Many folks have already told the story of the film here so I will not go into that. I was very surprised, however, how much care was given into this film and how effective the story was at bringing you into the film itself. You don't see the Mushroom people much throughout the film, but the story is just so interesting that, in the end, you really find more interest in the conflicts among the characters than the Mushroom people. The best thing I love about this film is the message it has, that being society is always torn apart by individual wants and needs. No one thinks about society as whole; they put themselves first. It is a message that still works, perhaps better, in today's society. Greed and corruption on the individual level.
Another thing that I love about this film is the atmosphere it creates. It creates an atmosphere that is very mysterious, troubling, haunting, and just downright creepy. It sent chills up my spine in certain areas of the film, and the ship the characters stake as their home, is creepy itself.
Words simply cannot describe how great this film is! Many people may be thinking that since it's a Japanese film, it will have the same ole cliches of other Japanese sci-fi films. That couldn't be further from the truth. The film is just grand at telling a story that just keeps you glued to it and you actually feel for the characters. How many Hollywood films could you say about that nowadays? Also, there really isn't much in the way of special-effects here except the Mushroom people costumes and the makeup used to show some of the characters transforming into Mushroom people.
I highly recommend that everyone see this movie! It is a model for great storytelling and is sure to become a favorite with just about everybody who sees it! After watching this for the first time, it has become one of my all-time favorite films; and I have seen a lot of movies too! Definitely worth renting at least!
6 of 7 people found the following review helpful
Hallucinatory & unsettlingJune 1 2007
William Timothy Lukeman
- Published on Amazon.com
While most Japanese monster movies from the 1960s are loads of fun, this one is in a creepy class by itself. The horror isn't in the obvious mushroom monsters, but in the peeling back of civilization as the shipwrecked characters encounter the real monsters -- their own dark selves, stripped down to the primal core. The allegory is never overbearing, but the cast is clearly a microcosm of then-contemporary Japan, and by extension the modern, post-nuclear world. Beneath the glossy, fast-paced surface of the technological cityscape, irrational forces still fester, ravenous & unrelenting.

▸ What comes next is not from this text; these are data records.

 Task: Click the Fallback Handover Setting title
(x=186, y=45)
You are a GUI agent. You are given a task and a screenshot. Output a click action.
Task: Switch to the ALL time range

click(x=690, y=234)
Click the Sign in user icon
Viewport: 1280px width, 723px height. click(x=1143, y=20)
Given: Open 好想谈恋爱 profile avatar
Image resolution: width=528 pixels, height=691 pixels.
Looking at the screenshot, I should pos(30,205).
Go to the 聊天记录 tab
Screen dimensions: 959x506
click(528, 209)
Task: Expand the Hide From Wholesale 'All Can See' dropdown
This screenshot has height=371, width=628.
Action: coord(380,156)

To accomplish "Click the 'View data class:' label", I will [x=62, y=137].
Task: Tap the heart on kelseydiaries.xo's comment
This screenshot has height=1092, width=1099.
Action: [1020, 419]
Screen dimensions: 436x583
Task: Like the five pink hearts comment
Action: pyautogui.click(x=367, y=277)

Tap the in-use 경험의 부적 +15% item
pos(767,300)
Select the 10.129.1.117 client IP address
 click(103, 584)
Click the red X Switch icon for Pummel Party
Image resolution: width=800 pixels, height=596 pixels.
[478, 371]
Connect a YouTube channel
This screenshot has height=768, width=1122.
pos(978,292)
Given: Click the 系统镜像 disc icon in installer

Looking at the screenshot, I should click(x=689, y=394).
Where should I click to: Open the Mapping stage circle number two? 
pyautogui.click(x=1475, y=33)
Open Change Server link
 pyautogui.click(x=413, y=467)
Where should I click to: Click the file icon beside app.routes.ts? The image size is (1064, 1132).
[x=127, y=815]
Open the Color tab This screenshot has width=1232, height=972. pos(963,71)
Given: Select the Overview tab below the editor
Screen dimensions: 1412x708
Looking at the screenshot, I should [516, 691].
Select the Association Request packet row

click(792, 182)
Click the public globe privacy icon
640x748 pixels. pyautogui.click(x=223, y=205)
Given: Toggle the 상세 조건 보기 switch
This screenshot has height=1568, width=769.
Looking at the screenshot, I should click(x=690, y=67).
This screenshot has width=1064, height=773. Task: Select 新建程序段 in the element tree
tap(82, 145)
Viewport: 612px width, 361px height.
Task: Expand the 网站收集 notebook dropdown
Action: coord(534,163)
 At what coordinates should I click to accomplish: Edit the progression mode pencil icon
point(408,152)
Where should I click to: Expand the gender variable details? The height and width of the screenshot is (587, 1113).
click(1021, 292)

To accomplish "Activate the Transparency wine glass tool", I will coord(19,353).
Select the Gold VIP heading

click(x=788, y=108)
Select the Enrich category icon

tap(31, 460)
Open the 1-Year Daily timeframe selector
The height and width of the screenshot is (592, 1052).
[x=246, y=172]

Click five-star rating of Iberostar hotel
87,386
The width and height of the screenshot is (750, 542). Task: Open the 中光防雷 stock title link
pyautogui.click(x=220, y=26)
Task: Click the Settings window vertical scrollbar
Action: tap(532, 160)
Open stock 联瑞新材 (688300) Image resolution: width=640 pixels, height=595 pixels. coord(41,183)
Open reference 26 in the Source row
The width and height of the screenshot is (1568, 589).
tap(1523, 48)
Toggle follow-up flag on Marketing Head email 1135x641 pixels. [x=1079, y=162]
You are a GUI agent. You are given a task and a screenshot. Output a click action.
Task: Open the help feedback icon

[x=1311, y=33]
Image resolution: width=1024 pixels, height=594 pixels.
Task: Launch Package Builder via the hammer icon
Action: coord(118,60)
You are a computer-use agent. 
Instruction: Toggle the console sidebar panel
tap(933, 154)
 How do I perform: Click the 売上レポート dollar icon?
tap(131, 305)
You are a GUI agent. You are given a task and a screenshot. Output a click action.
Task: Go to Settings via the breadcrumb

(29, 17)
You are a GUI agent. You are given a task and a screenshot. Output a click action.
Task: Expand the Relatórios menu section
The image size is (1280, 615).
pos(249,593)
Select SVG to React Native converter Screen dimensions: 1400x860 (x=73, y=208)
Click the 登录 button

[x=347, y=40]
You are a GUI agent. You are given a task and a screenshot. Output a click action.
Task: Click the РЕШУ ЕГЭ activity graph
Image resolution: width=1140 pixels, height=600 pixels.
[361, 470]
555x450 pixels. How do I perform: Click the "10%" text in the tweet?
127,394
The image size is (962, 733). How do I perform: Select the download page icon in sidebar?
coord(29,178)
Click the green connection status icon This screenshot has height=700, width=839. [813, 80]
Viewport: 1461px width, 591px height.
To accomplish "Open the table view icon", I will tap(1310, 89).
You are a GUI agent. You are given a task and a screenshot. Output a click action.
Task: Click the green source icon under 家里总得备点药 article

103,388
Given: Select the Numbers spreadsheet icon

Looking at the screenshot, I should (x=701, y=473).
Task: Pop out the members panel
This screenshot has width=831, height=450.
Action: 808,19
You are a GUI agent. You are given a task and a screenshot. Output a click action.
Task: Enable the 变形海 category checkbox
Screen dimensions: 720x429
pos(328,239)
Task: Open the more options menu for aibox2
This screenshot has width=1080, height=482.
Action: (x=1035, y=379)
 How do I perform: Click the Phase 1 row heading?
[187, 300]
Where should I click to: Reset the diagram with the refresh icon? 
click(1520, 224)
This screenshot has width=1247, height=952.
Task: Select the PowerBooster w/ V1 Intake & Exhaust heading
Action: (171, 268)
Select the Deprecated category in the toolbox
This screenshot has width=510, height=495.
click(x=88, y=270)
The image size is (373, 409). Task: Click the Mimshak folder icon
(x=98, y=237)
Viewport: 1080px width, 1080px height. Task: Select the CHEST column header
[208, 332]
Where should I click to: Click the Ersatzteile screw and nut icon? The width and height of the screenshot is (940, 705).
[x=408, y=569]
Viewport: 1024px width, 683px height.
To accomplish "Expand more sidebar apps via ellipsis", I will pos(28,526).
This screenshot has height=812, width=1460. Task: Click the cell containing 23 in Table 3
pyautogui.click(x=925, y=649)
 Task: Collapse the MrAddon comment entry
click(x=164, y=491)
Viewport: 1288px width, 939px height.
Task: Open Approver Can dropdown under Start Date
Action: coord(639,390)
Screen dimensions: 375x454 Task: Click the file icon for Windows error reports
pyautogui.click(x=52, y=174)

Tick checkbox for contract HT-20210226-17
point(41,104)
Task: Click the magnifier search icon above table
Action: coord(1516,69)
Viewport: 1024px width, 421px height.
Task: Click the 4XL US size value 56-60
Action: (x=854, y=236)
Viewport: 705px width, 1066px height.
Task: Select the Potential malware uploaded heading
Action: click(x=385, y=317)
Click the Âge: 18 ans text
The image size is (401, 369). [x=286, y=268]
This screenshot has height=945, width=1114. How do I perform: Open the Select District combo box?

The film itself looks terrific, drenched in rich color & mood. Rather than rely on gore & easy shocks, it builds atmosphere & dread as the casual veneer of each character begins to disintegrate. And exactly what are those mushroom people, anyway? Symbols of those who have abandoned reason & responsibility in favor of self-absorbed hedonism? The true face of the alienated public, which is concealed beneath flash & pop culture? The desire to hide from & deny the looming terrors of the world? Perhaps all that & more.
As usual, Media Blasters has done a superb job of restoration & providing all the extras you could want. The commentary by lead actor Akira Kubo is informative & charming, and the additional special features are a treat. In its own way, as profound & challenging as the original "Invasion of the Body Snatchers," this is not to be missed -- most highly recommended!